= Ian Fairbairn (musician) =

British musician

Ian "Walter" Fairbairn (born 28 August 1953) is an English folk musician, who was raised in the North East of England. He developed his musical talent whilst still at school, inspired by his contemporaries Dave Richardson (The Boys of the Lough) and the concertina player Alistair Anderson. Fairbairn was soon singing and playing in local groups such as Trimrigg, before joining Hedgehog Pie, and then the Lindisfarne spin-off band Jack the Lad.

He has toured extensively in the UK and Europe, playing with a wide variety of bands and musicians. His musical career has included performances at Cambridge, Edinburgh and Reading Festivals, as well as appearances on the Old Grey Whistle Test, BBC Radio 1 In Concert and Folk on Two.

Fairbairn joined Aiken's Drum in the late 1980s as a stand-in, and has been the longest-serving member. He continues to play with other bands and has appeared on many recordings, mainly in the folk arena. Fairbairn has been a long term provider of fiddle parts for various Guy Manning albums, and has also appeared as part of the latter's live line-up. He has most recently been playing with The Mighty Doonans, a spin-off of the highly successful Doonan Family Band.

==Biography==
Fairbairn learned to play guitar by utilising his brother's instrument. At Wallsend Grammar School, he joined the school's Folk Song Society, which included Dave Richardson (later of The Boys of the Lough) and Alistair Anderson. Fairbairn's first public performance was playing a 5 string banjo alongside Dave Richardson's younger brother, Tich, at a church fete in Howdon-on-Tyne.
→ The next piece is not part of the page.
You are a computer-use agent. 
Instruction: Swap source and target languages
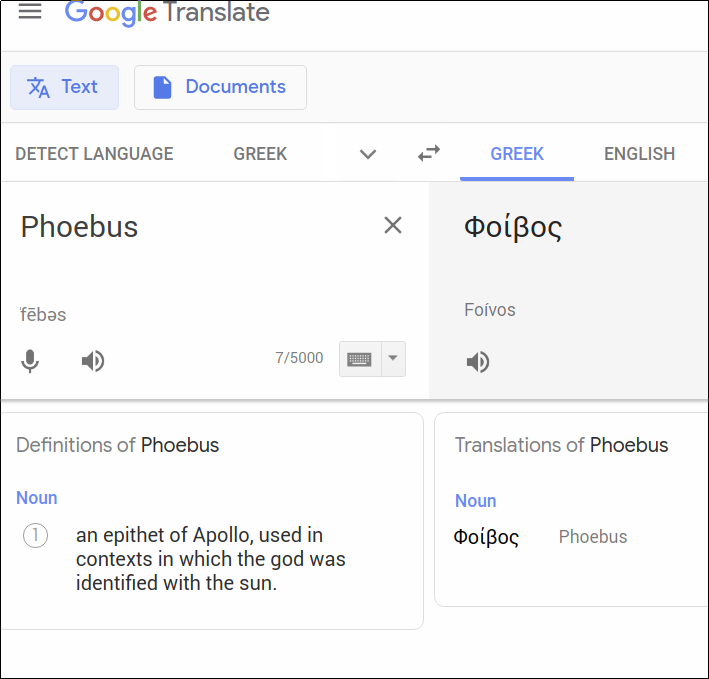[429, 154]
With fellow schoolfriend Stu Luckley they formed a duo called Trimrigg, and played folk music around Tynemouth, Cullercoats and Whitley Bay. In time the line-up expanded to include Luckley's girlfriend Margi. In 1971, Hedgehog Pie decided to replace the departing mandolin player, Andy Seagrove, by absorbing Trimrigg into their ranks. Fairbairn remained with Hedgehog Pie for two years, performing on BBC Radio (Folk on 2), at the Edinburgh Festival with Silly Wizard, and his first appearance at the Cambridge Folk Festival. Hedgehog Pie were the result of the flourishing folk revival in northern England and the attempts to extend the British folk rock movement in the region. They failed to achieve mainstream recognition, but retain a local and cult following in the context of northern folk music.

By 1973 Fairbairn, along with Phil Murray joined Jack the Lad, who recorded three albums and toured extensively before Lindisfarne reformed. The last Jack the Lad concert took place in Redcar in July 1977, although several reunions culminated in an appearance at the Skagen Festival in Denmark in 1993. In 1978 Fairbairn joined the award winning country band, Midnight Flyer, and has played with them on and off over the years.
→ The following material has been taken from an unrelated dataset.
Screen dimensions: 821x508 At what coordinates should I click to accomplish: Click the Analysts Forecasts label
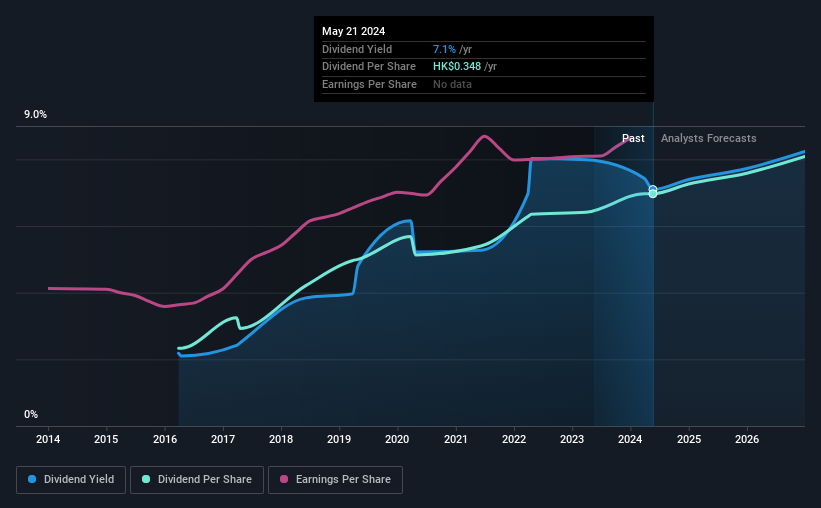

Fairbairn played with various other bands before being recruited by Aiken's Drum. Since the 1980s Fairbairn has performed alongside or with Paul Buckley, Chris Newman, Nick Strutt, Roger Knowles, Michael Chapman, Tony Wilson, Brian Golbey, Alistair Russell, Gordon Tyrall, Hot Pot Belly Band, Witches Bane, Four Horseman, Ray Band, Boxcar Willie, Sons of the Freemen, Scarlet Heights and Aiken's Drum.

Fairbairn has recorded with Tony Capstick, The Buskers, Mike Harding, Guy Manning, Tom Robinson, Tony Wilson, Ewan Carruthers, Paul Buckley, Gordon Tyrall, Alan Taylor, Scarlet Heights, Aiken's Drum and the Mighty Doonans.